Mutable infrastructure means cloud resources that can be changed — the same server is used for updates, patches, and configuration changes. For our friends at Critter Junction, they started with virtual machines that hosted their web servers.

Their VMs were originally designed to be mutable because of the short-term flexibility it gave them. Each VM could more precisely fit the apps that ran on it, and it was easy to run custom updates for each machine. The team often became attached to individual machines, which was occasionally useful if they needed to fix specific problems quickly.

For example, they ran a VM with NGINX and version 1 of their web server with data written locally. When they wanted to switch to Apache, it was easy for them to perform an upgrade on the server directly and run version 2.

On the surface this seems great. They were using an existing server and didn’t have to worry about moving the data around to other machines, or creating a new machine. But in the real world, things can go wrong. The Apache upgrade could have failed for a number of reasons, like networking issues.
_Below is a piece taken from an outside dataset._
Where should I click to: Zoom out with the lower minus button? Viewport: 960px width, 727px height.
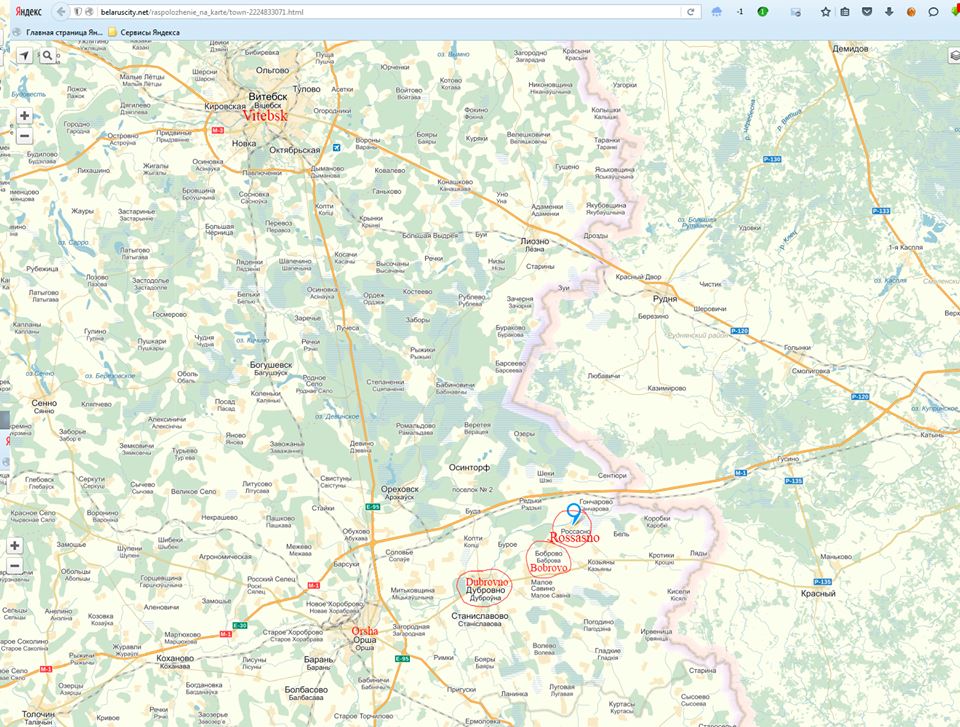point(14,567)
In their case, some of the servers updated quickly, while others got hung up on installation.

They were left with some servers running version 2 successfully, some that upgraded the app but couldn’t run it, and some servers that were still running version 1.Many of their VMs were failing in slightly different ways, and they were now facing:

  • Complexity with user traffic being routed to different running versions of their webserver
  • An inability to roll back to a previous version
  • And undocumented update statuses, making it impossible to track versions

Immutable infrastructure: the better way

Instead of changing each of their existing VMs, they should have changed their environment to be immutable.

Once a VM is deployed, it can’t be modified: no updates, no patches, no configuration changes.
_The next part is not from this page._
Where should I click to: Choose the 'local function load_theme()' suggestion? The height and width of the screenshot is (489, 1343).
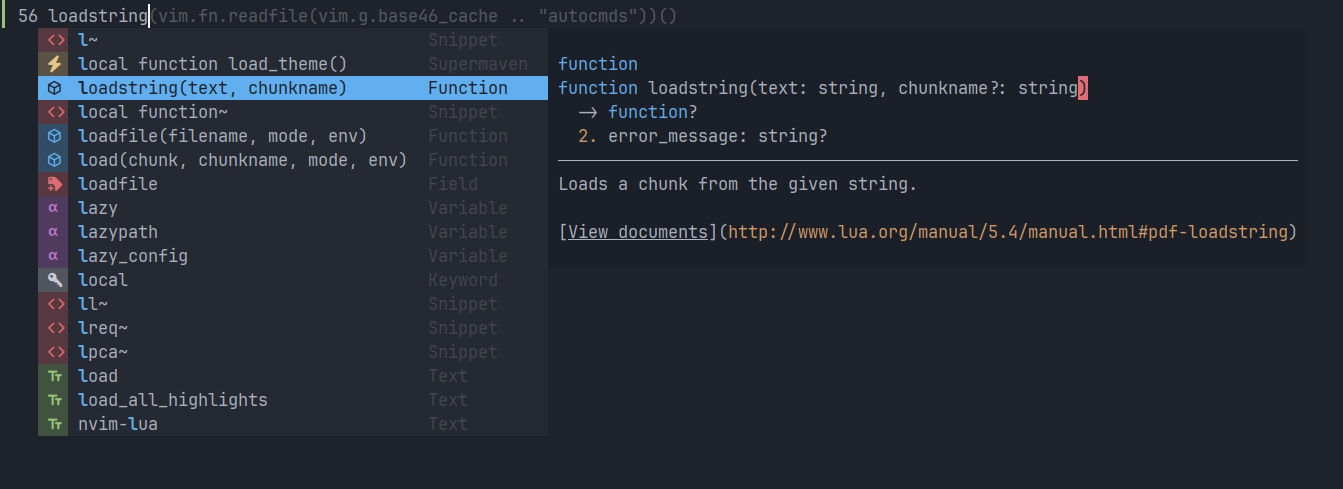[293, 64]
If you want to change application code or apply a patch, you instead would build a new image and deploy it as a replacement. Because new environments can be spawned in the cloud in a matter of minutes, immutable infrastructure is easy to architect and deploy.

Take 2

After some long hours restoring version 1 of their application, here’s how Critter Junction handled their next deployment. Instead of making changes in place to each machine, they created a brand new VM image with Apache and version 2 of their app and moved any locally written data to an attached persistent disk. After some testing to make sure the new image was working, they spun up multiple servers using the new image. Now they could safely switch traffic to their new VMs and shut down the instances running version 1.

On Google Cloud, it looked like this for their team:

  1. They used Cloud Build to set up continuous integration with their repository, automating building and testing.
  2. VMS were specified using image families, so they could have multiple versions of their images and deprecate the newest version if they needed to roll back.
  3. And, they specified all of their resources using Cloud Deployment Manager in order to automatically provision it.

What about containers?

It’s the same pattern when working with containers: create a complete runtime environment and deliver that as an image. With containers, the run time environment is a program and the files it needs to run. With immutable infrastructure, you’re delivering a whole operating system configured as needed, along with the programs and their files. In both cases you continuously deliver versioned images.

Conclusion

Creating immutable infrastructure gave Critter Junction protection from configuration drift, since they now know the exact state of their machines and can avoid any unexpected surprises. In addition, they can now easily track versions, roll back releases, and have a more consistent testing process thanks to the documented differences between their environments. Immutable infrastructure might sound at odds with an agile architecture. But in reality, it gives you agility because you know the specifics and code status for every resource in your environment. Stay tuned to find out what’s in store for Critter Junction.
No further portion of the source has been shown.